- [TASKS TO CARRY OUT]:
1. Decide whether each statement below agrees with the page on stable stateful systems. Answer yes or no for each, quoting the deciding words from it. (a) Rust's compiler prevents common memory corruption bugs by relying on a garbage collector. (b) Rust allows only a single mutable reference to be created. (c) Modeling here means using the TLA+ model checker.
2. From the listing, copy out verbatim the lines from the one with "Locate an element" to the one with "This screenshot has height=286, width=509.", both included.

- [SOURCE DOCUMENT]:
Stable stateful systems through modeling, linear types and simulation.
I like to use things that wake me up at 4am as rarely as possible. Unfortunately, infrastructure vendors don't focus on reliability. Even if a company gives reliability lip service, it's unlikely that they use techniques like modeling or simulation to create a rock-solid core. Let's just build an open-source distributed store that takes correctness seriously at the local storage, sharding, and distributed transactional layers.
My goal: verify core lock-free and distributed algorithms in use with rsdb and rasputin with TLA+. Write an implementation in Rust. Use quickcheck and abstracted RPC/clocks to simulate partitions and test correctness under failure conditions.
table of contents
- what do the words "simulate" and "model" mean in this context?
- why use Rust?
- why model?
- why simulate?
- intro: specifying concurrent processes with pluscal
- useful primitives for modeling concurrent and distributed algorithms
- lock-free algorithms for efficient local storage
- lock-free ring buffer
- lock-free list
- lock-free stack
- lock-free radix tree
- lock-free IO buffer
- lock-free epoch-based garbage collector
- lock-free pagecache
- lock-free tree
- consensus within a shard
- sharding operations
- distributed transactions
Simulation, in this context, refers to writing tests that exercise RPC-related code by simulating a buggy network over time, partitions and all. Many more failures may be tested per unit of compute time using simulation compared to black-box fault injection with something like Namazu, Jepsen, or Blockade.
Modeling, in this context, refers to the use of the TLA+ model checker to ensure the correctness of our lock-free and distributed algorithms.
Rust is a new systems programming language that emphasizes memory safety. It is notable for its compiler, which is able to make several types of common memory corruption bugs (and attack vectors for exploits) impossible to create by default, without relying on GC. It is a Mozilla project, and as of this writing, it is starting to be included in their Firefox web browser.
It uses an "ownership" system that ensures an object's destructor will run exactly once, preventing double-frees, dangling pointers, various null pointer related bugs, etc... When an object is created inside a function's scope, it exists as the property of that scope. The object's lifetime is the same as the lifetime of the scope that created it.
When the lifetime of an object is over, the object's destructor is run. When you pass an object to a function as an argument, that object becomes the property of the called function, and when the called function returns, the objects in its posession will be destroyed unless the function is returning them. Objects returned from a function become the property of the calling scope.
In order to pass an object to several functions, you may instead pass a reference. By passing a reference, the object remains the property of the current scope. It is possible to create references that imply sole ownership, called mutable references, which may be used to, you guessed it, mutate the object being referred to. This is useful for using an object with a function that will mutate it, without the object becoming the property of that function, and allowing the object to outlive the mutating function. While only a single mutable reference may be created, infinite immutable references may be created, so long as they do not outlive the object that the reference points to.

- [DATA TO USE]:
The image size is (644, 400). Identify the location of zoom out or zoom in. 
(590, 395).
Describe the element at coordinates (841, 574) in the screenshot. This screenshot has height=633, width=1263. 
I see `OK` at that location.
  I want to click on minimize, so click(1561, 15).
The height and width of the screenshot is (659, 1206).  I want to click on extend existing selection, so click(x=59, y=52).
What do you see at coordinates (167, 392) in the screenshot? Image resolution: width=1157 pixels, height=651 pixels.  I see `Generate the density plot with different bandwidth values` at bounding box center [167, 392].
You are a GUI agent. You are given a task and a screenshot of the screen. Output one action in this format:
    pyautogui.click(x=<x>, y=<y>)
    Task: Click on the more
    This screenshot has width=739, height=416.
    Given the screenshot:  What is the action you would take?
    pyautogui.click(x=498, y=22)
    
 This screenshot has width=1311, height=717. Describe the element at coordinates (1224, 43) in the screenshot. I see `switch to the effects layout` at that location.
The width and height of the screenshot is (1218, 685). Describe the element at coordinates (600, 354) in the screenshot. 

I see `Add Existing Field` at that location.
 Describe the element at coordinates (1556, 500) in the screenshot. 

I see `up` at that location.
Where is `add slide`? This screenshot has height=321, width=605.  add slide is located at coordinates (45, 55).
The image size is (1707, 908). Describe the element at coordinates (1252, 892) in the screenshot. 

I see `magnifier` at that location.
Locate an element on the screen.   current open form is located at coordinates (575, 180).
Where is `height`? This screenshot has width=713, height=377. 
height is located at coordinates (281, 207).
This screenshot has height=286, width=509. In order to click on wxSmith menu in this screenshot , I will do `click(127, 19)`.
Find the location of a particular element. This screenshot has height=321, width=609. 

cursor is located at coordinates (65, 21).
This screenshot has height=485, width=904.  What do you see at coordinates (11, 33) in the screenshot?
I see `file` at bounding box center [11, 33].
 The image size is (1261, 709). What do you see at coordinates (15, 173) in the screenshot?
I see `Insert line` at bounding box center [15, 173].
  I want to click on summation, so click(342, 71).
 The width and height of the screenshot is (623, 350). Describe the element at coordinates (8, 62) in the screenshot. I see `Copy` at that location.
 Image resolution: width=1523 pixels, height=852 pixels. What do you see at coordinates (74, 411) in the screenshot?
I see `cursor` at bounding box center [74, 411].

- [RESULTS FOR EACH TASK]:
1.
(a) No: "without relying on GC"
(b) Yes: "While only a single mutable reference may be created"
(c) Yes: "Modeling, in this context, refers to the use of the TLA+ model checker"

2.
Locate an element on the screen.   current open form is located at coordinates (575, 180).
Where is `height`? This screenshot has width=713, height=377. 
height is located at coordinates (281, 207).
This screenshot has height=286, width=509. In order to click on wxSmith menu in this screenshot , I will do `click(127, 19)`.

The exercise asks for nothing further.